O Supremo Tribunal Federal (STF) formou maioria, nesta quarta-feira (11), para declarar a inconstitucionalidade parcial do artigo 19 do Marco Civil da Internet, norma que estabelece a responsabilização de plataformas digitais apenas após descumprimento de ordem judicial para remoção de conteúdos ilícitos. A decisão altera um dos pilares do regime jurídico da internet no Brasil e abre caminho para flexibilizar a responsabilização das empresas em determinados casos.
Com o voto do ministro Gilmar Mendes, a Corte alcançou seis votos favoráveis à mudança na regra.

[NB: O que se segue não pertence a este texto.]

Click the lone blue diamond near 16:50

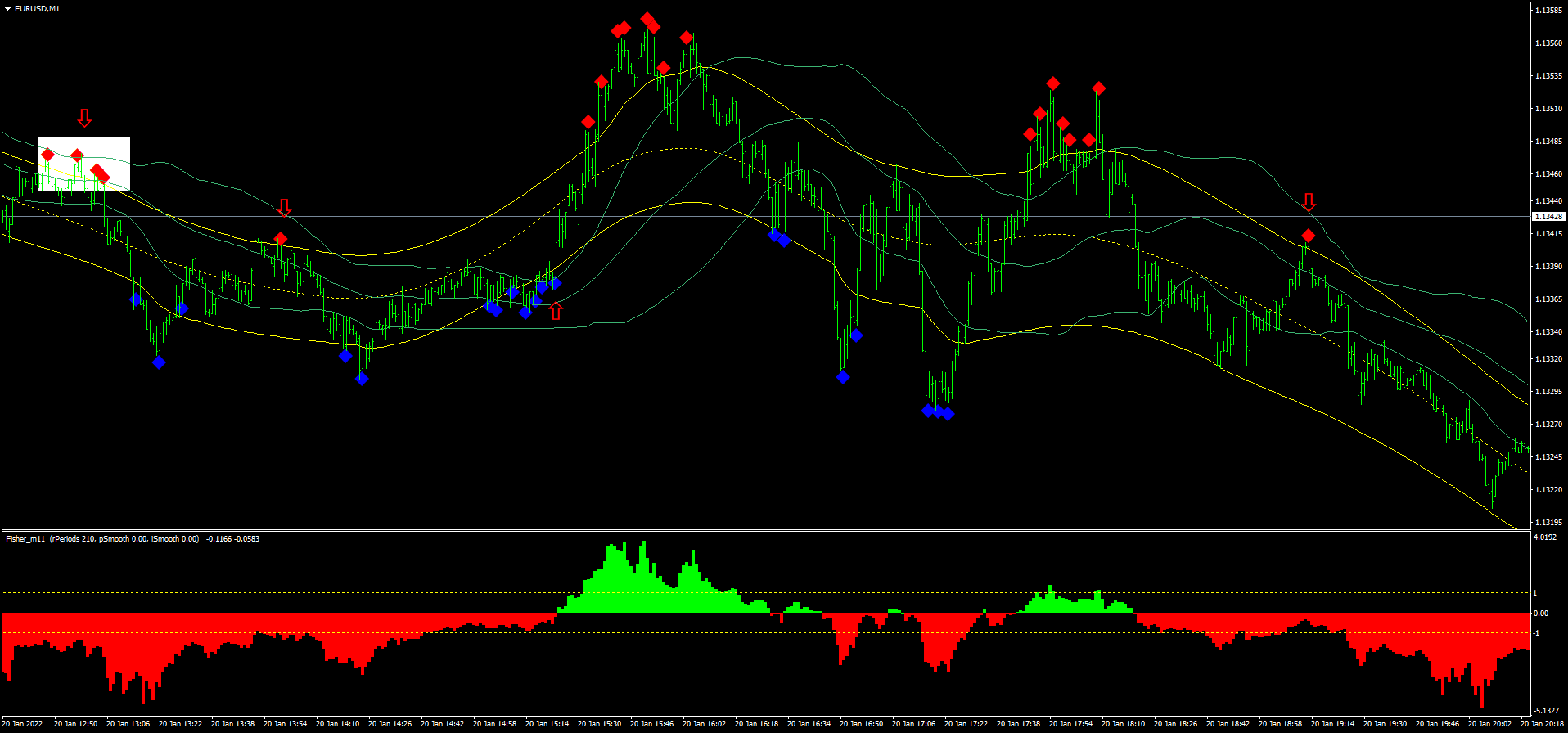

A sessão foi encerrada e será retomada nesta quinta-feira (12), mas a definição da tese de julgamento só ocorrerá após a manifestação dos ministros restantes e a consolidação de um entendimento comum.

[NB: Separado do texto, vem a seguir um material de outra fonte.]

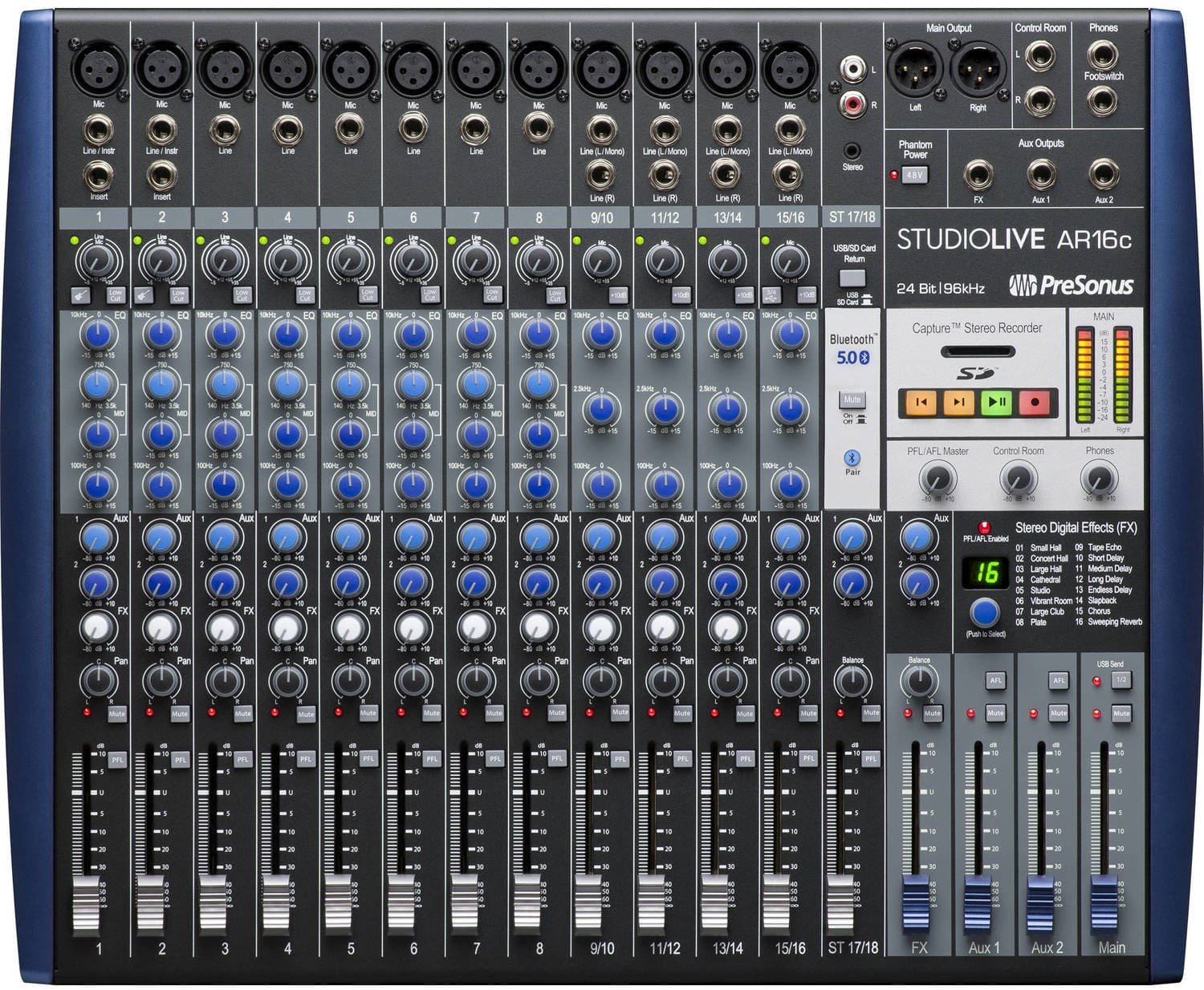
Task: Click the Low Cut button on channel 3
Action: (242, 294)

O julgamento trata da constitucionalidade do artigo 19 da Lei nº 12.965/2014, dispositivo que, desde a sanção do Marco Civil, condiciona a responsabilização civil de provedores de aplicações na internet à prévia determinação judicial. O artigo tem sido alvo de críticas de setores do Judiciário e do Executivo, que alegam dificuldade na remoção célere de conteúdos ilícitos, especialmente em situações graves.
Modelo de regimes proposto por Gilmar Mendes
O ministro Gilmar Mendes apresentou voto estruturado em quatro regimes diferenciados de responsabilização, a depender do conteúdo e do grau de intervenção da plataforma:
- Regime residual: mantém a exigência de ordem judicial para casos de crimes contra a honra e matérias jornalísticas.

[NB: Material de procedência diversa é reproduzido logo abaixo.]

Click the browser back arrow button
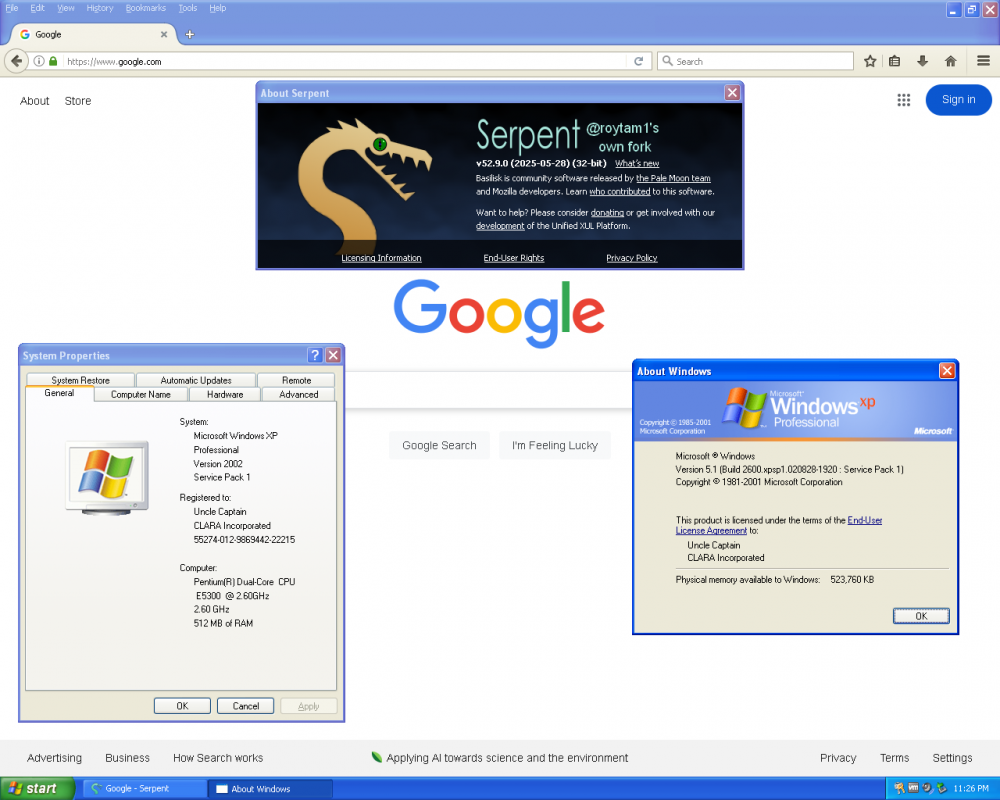Screen dimensions: 1000x800 (16, 61)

- Regime geral: inspirado no artigo 21 do próprio Marco Civil, permite responsabilização quando, notificada de forma inequívoca, a plataforma não agir para retirar conteúdos ilícitos.
- Regime de presunção: aplica-se a conteúdos patrocinados ou impulsionados, com responsabilização objetiva.
- Regime especial: destina-se a crimes graves, como pornografia infantil, terrorismo e incitação à violência contra o Estado Democrático de Direito, admitindo a responsabilização solidária pela não remoção imediata.
Divergências entre os ministros
O único voto pela integral manutenção do artigo 19 foi o do ministro André Mendonça, que classificou a flexibilização como “ativismo judicial” e defendeu que qualquer mudança estrutural na regulação da internet deveria partir do Congresso Nacional. “A substituição do Poder Legislativo por soluções criadas no voto de um ou outro ministro agrava a insegurança jurídica e enfraquece o princípio da legalidade em matéria sensível”, argumentou.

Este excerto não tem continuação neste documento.